Restate word for word the lines of the records below, starting at the line that contains "You are a GUI" and ending at the line that contains "This screenshot has width=1200, height=600.", with both of those lines included and nothing else.
┌─ Records supplied
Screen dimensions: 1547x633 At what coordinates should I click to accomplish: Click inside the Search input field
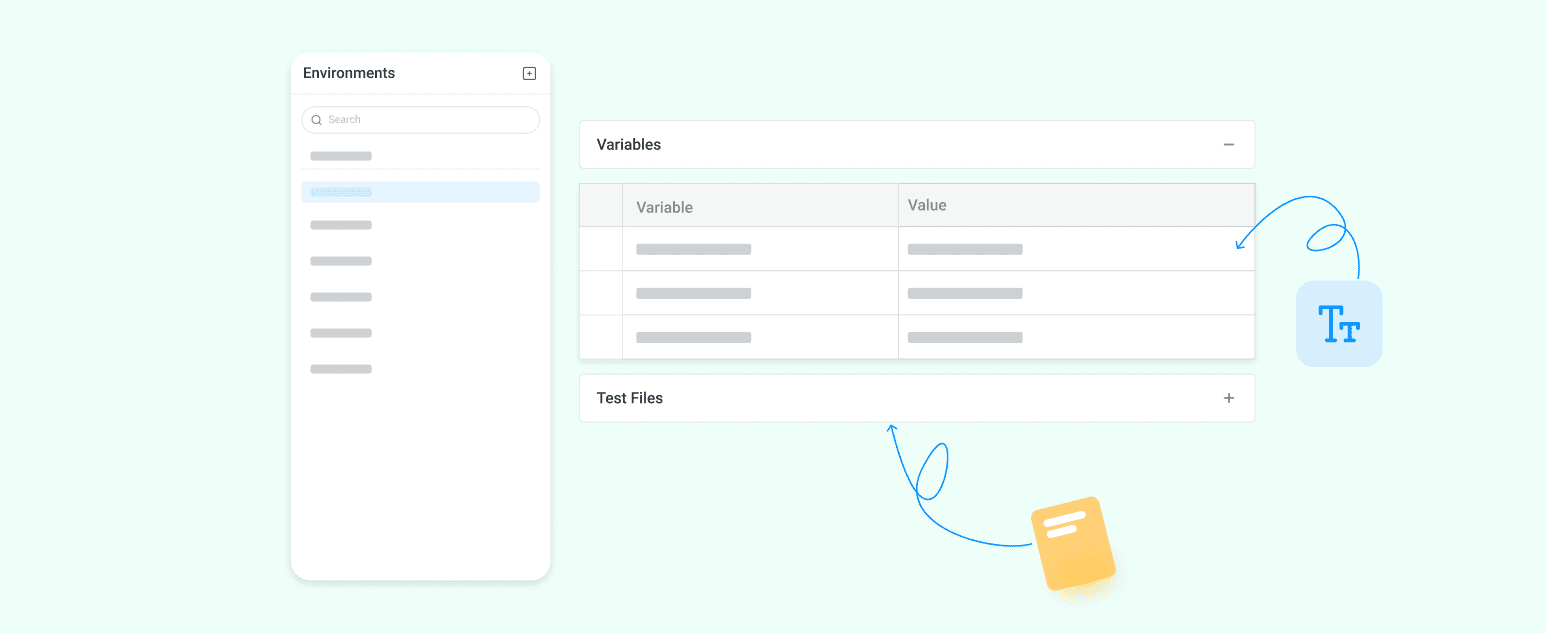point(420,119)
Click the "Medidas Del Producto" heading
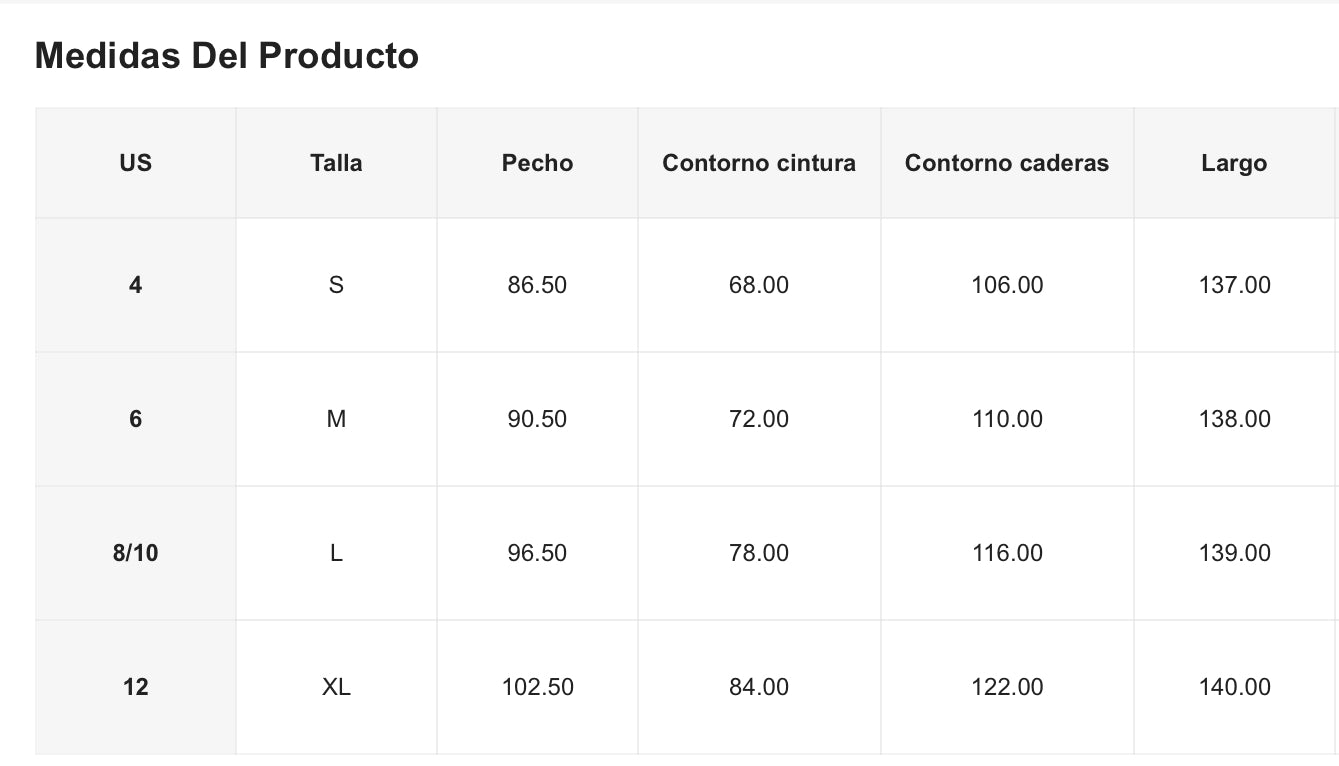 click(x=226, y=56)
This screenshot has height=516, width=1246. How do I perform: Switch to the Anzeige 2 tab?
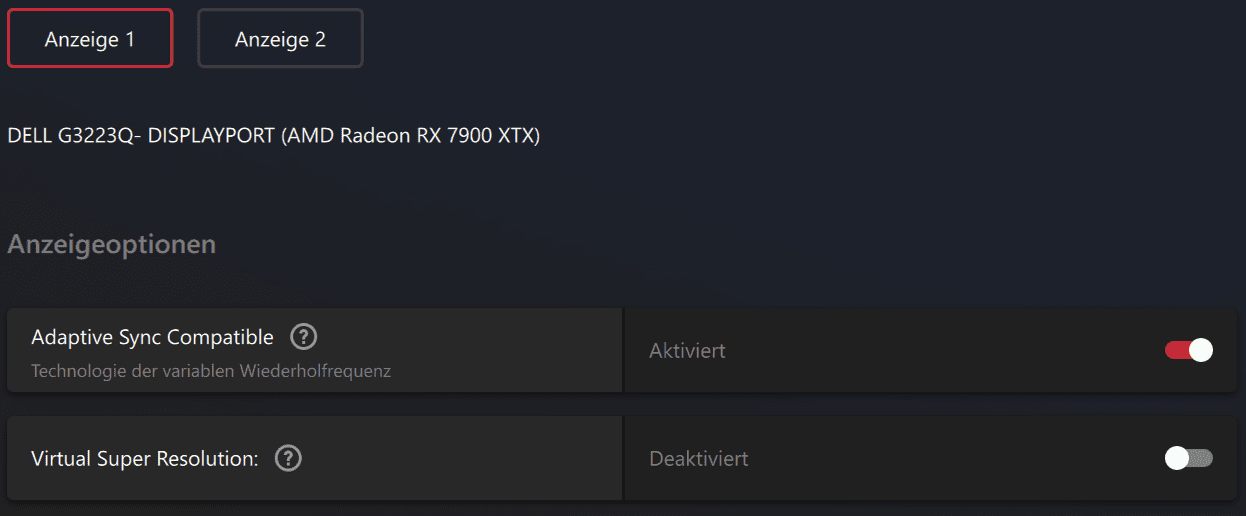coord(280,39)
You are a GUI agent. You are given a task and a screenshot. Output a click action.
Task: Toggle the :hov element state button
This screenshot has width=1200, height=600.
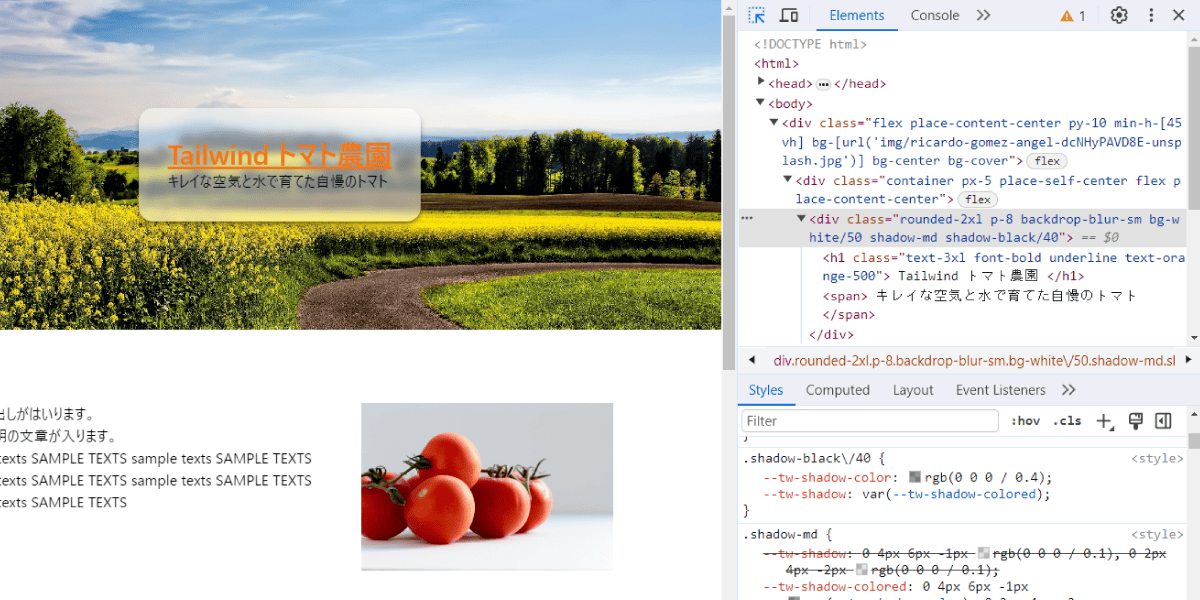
└─
┌─ Records supplied
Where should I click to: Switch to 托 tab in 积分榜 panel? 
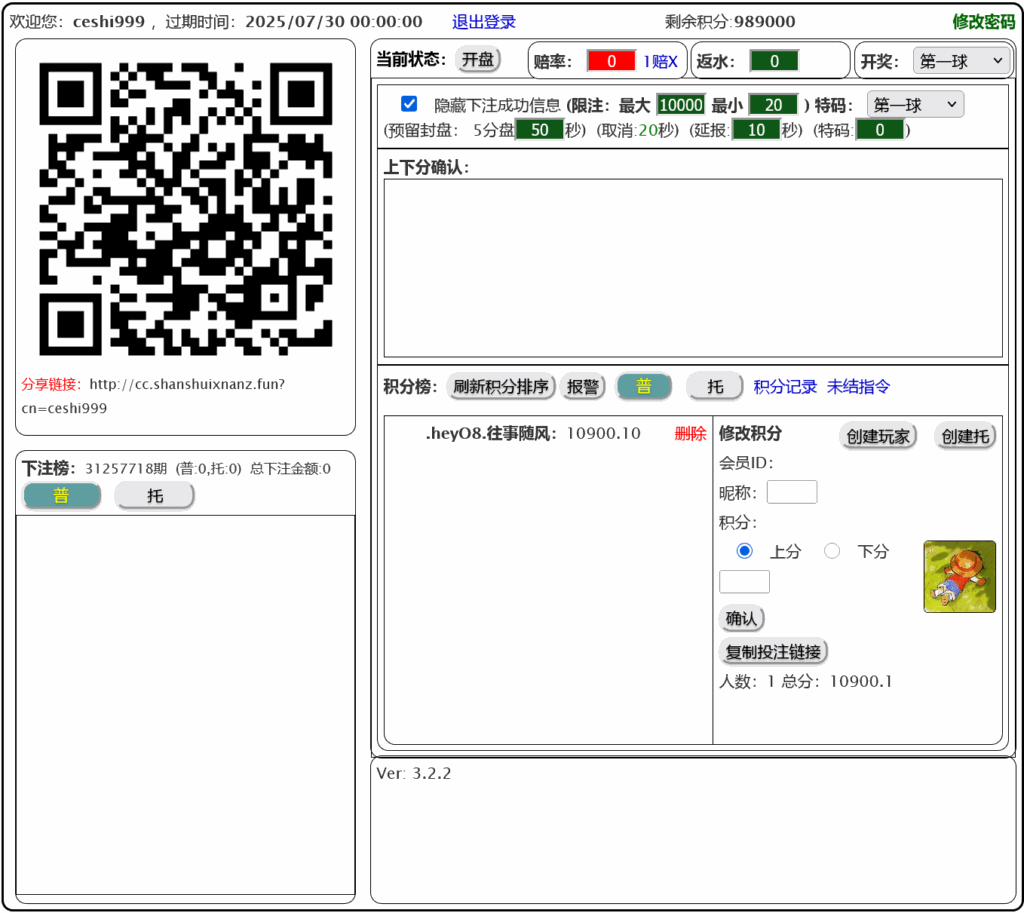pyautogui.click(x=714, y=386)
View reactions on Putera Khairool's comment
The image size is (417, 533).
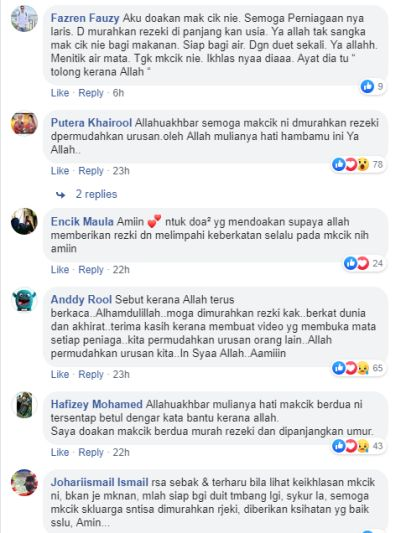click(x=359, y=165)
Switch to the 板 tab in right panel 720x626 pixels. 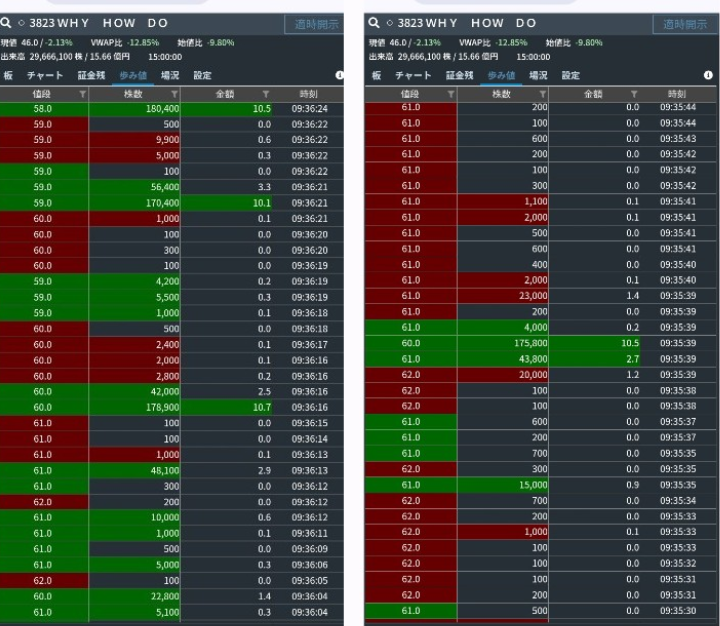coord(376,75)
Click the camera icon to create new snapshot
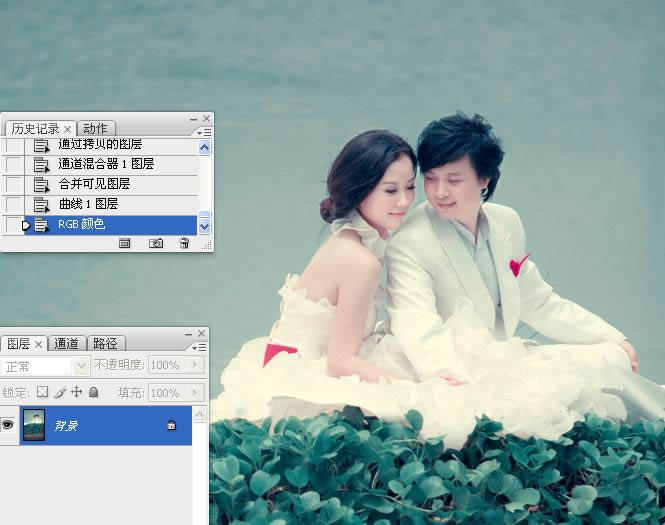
└─
_Exercise solution_
You are a GUI agent. You are given a task and a screenshot. Output a click action.
Task: Toggle the :hov element state button
This screenshot has width=1200, height=600.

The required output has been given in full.